On her path to estate planning, Susan shares, "When my mom died, our family met with the lawyers, and there were many issues that could have easily broke[n] us apart... It made me think that I could do this type of work. I'd be good at it." She adds, "Our goal is to make sure the family stays together. We're asked to meet with people during the darkest point of their lives, and that's a great responsibility. We want to help them get through and not turn on each other. If I can do that, it's a good feeling."
Although she didn't begin her practice with a particular focus in pro bono work, the article notes the pivotal moment in 2006, when Susan heard about Wills for Heroes, an organization created to help 9/11 first responders put estate documents in place. "I read that 90 percent of them had no wills, and it turns out that most emergency responders haven't drafted a will either," she explained, "I thought, this is an area where I can help."

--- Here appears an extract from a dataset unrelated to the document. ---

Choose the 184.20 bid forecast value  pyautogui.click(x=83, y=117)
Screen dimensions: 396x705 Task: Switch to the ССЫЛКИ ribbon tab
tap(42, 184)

Susan helped found the Minnesota chapter of the organization with the support of the MSBA, and began her service as program director in 2007, donating about 500 hours a year to the work and often attending Wills for Heroes events around the state on Monday evenings and during all-day Saturday sessions. To date, the organization has served about 11,000 people. Tim Groshens, executive director of the MSBA noted, "You have to be sensitive, this is an area with a lot of personal information, and you have to be fast as you only have an hour. Susan's figured out the formula and shown everyone how to do it."
The article closes with a final statement from Susan, "'If we can get more people to fill out health directives, that would be so beneficial to society. And it doesn't have to be an unpleasant process. It really doesn't.'"
Susan practices in the areas of estate planning, probate, and trust administration. She works closely with families to plan the disposition of their assets, both during lifetime and at death, and to accomplish the optimal estate and gift tax planning for clients through wills, trusts, and other instruments. Susan routinely drafts estate plans that include disclaimer planning and credit shelter plans, in addition to drafting and implementing charitable lead trusts, charitable remainder trusts, qualified personal residence trusts, irrevocable insurance trusts, minors' trusts, antenuptial agreements, and postnuptial agreements. She is regularly involved in the analysis and issues of lifetime gifting programs, estate tax planning, and generation-skipping issues.